München will Olympische Spiele 2036 – Bürger stimmen überraschend zu
Die Münchner Bürger haben in einer Volksabstimmung für eine Bewerbung um die Austragung der Olympischen Sommerspiele gestimmt. Die Entscheidung ebnet der Stadt den Weg, sich um die Ausrichtung der Spiele für die Jahre 2036, 2040 oder 2044 zu bewerben. Die Wahlbeteiligung lag mit 39,1 Prozent der Wahlberechtigten auf Rekordniveau – ein außergewöhnlich hoher Wert für eine lokale Abstimmung.
In dem Referendum wurden die Bürger gefragt, ob sich München offiziell um die Austragung der Olympischen und Paralympischen Spiele bewerben soll. Eine deutliche Mehrheit sprach sich für den Vorschlag aus und überraschte damit selbst lokale Politiker. Bürgermeister Dieter Reiter zeigte sich erleichtert über das Ergebnis und wies darauf hin, dass die Medienberichterstattung im Vorfeld überwiegende Kritik geübt hatte.

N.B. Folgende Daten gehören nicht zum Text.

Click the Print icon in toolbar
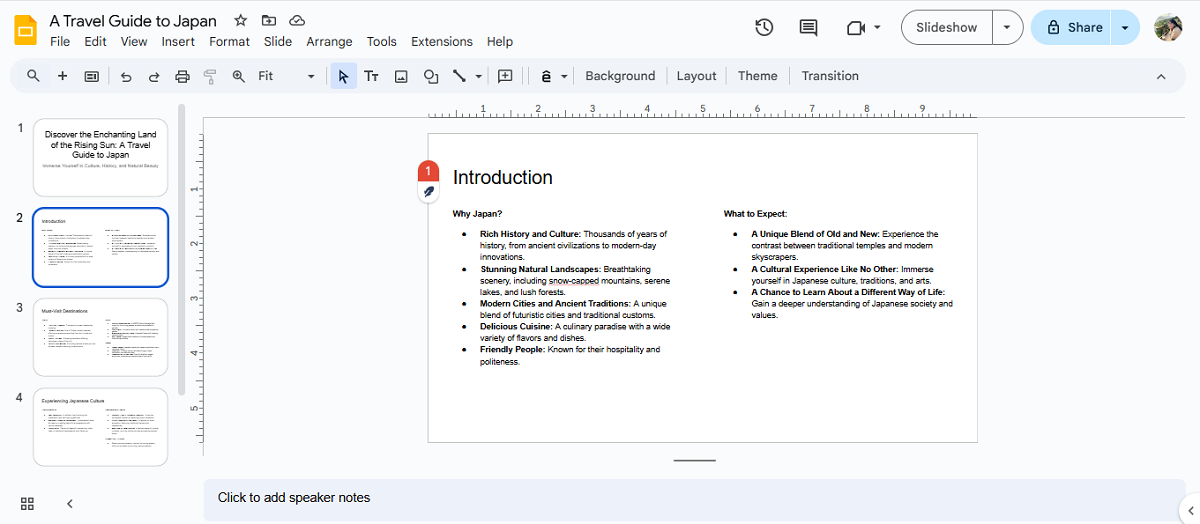click(182, 76)
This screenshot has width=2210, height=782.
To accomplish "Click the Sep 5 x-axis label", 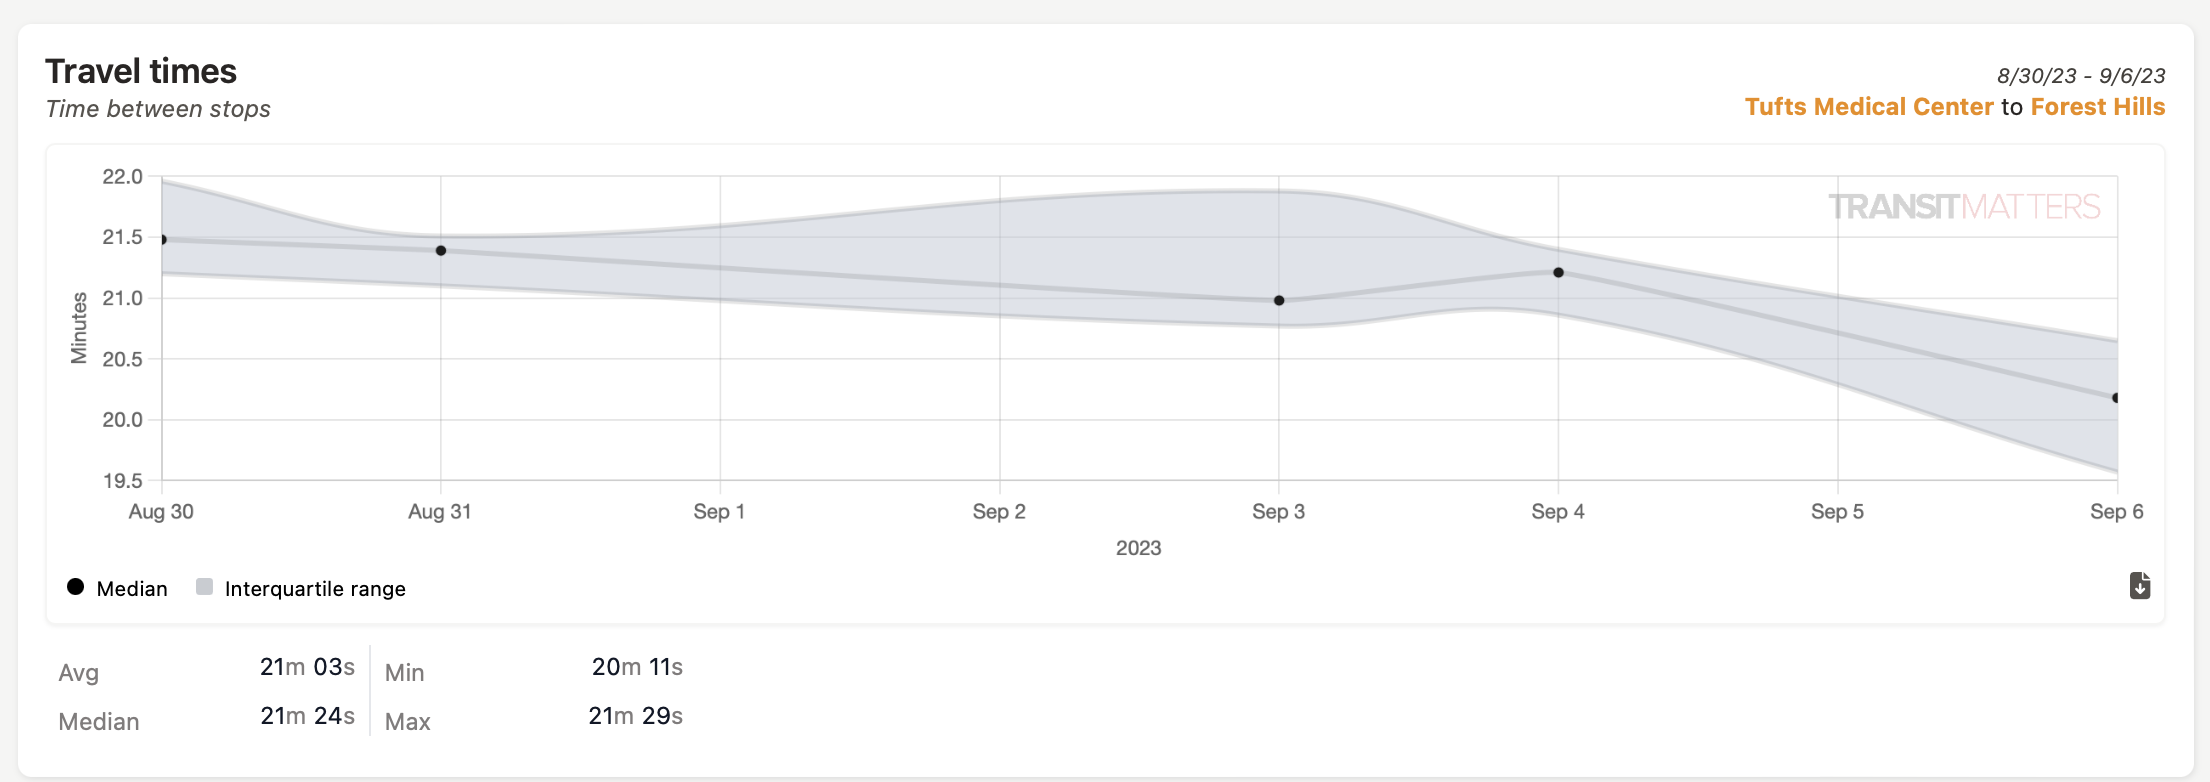I will click(x=1837, y=512).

Auch Bayerns Ministerpräsident Markus Söder äußerte sich überrascht über das klare Votum. Sollte die Bewerbung voranschreiten, wird das Internationale Olympische Komitee (IOC) in den kommenden Jahren die endgültige Entscheidung treffen. Deutschland war zuletzt 1972 in München Gastgeber der Sommerspiele, während Berlin die Ausgabe von 1936 ausrichtete.
Die Abstimmung markiert den ersten Schritt in einem langen Prozess. Münchens Bewerbung wird nun mit anderen Städten um die Zustimmung des IOC konkurrieren. Die endgültige Entscheidung, ob Deutschland erneut Gastgeber wird, liegt beim Olympischen Komitee.